Cevdet Yılmaz, dolaylı vergileri ayarlarken gelir dağılımını düşünerek hareket ettiklerini bunun için de gıda ürünleri gibi geniş kitleleri ilgilendiren kalemlerde KDV'yi çok daha düşük tuttuklarını belirtti.
Vergi de önümüzdeki dönemde önemli reformlar yapacaklarını bildiren Yılmaz, "Vergi tabanını genişleterek dolaysız vergilerin payını artıracağız. Bu, toplam vergilerin artacağı anlamına gelmiyor. Toplam vergiler içinde dolaysız vergilerin payını yükselteceğiz. Vergilemede basitlik sağlayacağız. Etkin olmayan istisnaları kaldıracağız. Döviz kazandırıcı faaliyetleri destekleyeceğiz. Vergi güvenliğini artıracağız." ifadesini kullandı.

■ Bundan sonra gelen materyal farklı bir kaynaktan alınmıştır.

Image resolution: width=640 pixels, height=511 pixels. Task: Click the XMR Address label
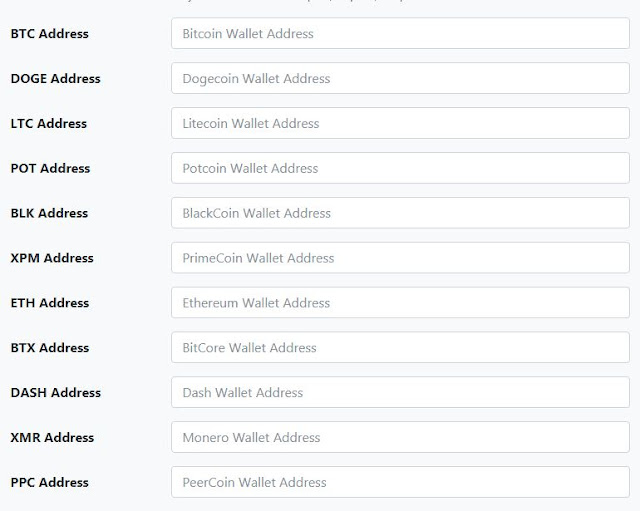click(52, 438)
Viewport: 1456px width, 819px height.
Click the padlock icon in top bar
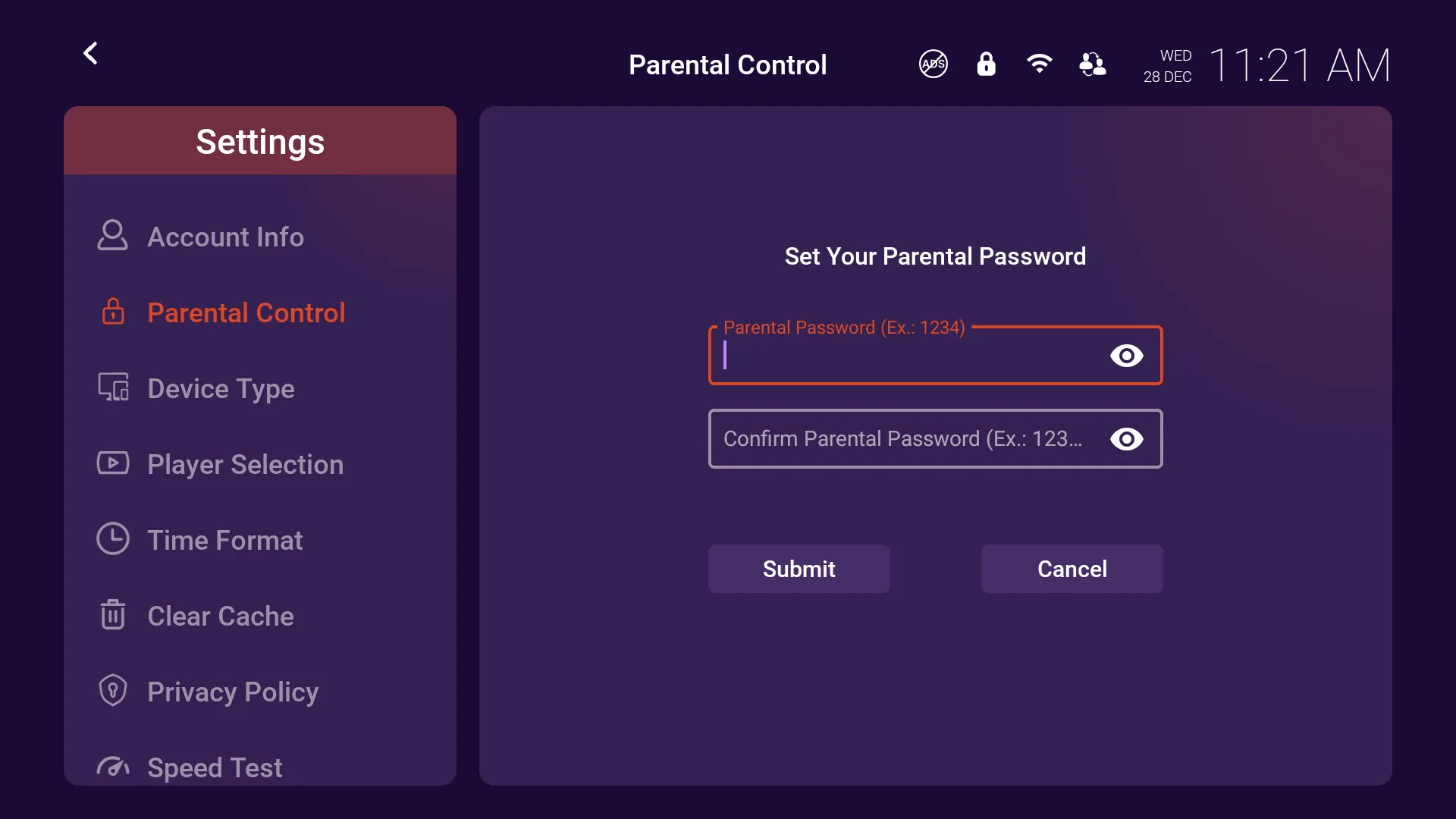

Cumhurbaşkanlığı harcamalarına ilişkin eleştirileri aktaran Yılmaz, "Cumhurbaşkanlığı bütçesi sadece Cumhurbaşkanlığının idari harcamalarının yapıldığı bir bütçe değil. Cumhurbaşkanlığı bütçesinde yer alan mal ve hizmet alım giderlerinin yaklaşık yüzde 63'ü barışı destekleme giderleri olarak ilgili bakanlık ve kuruluşlara aktarılmaktadır. Doğrudan Cumhurbaşkanlığı kullanmıyor bu kaynakları, barışı destekleme misyonları çerçevesinde güvenlik güçlerimize bu kaynakları aktarıyoruz. Ayrıca, Beştepe Külliyesi'nde Kongre ve Kültür Merkezi ile Millet Kütüphanesi'nin harcamalarını da Cumhurbaşkanlığı bütçesinden yapıyoruz." değerlendirmesinde bulundu.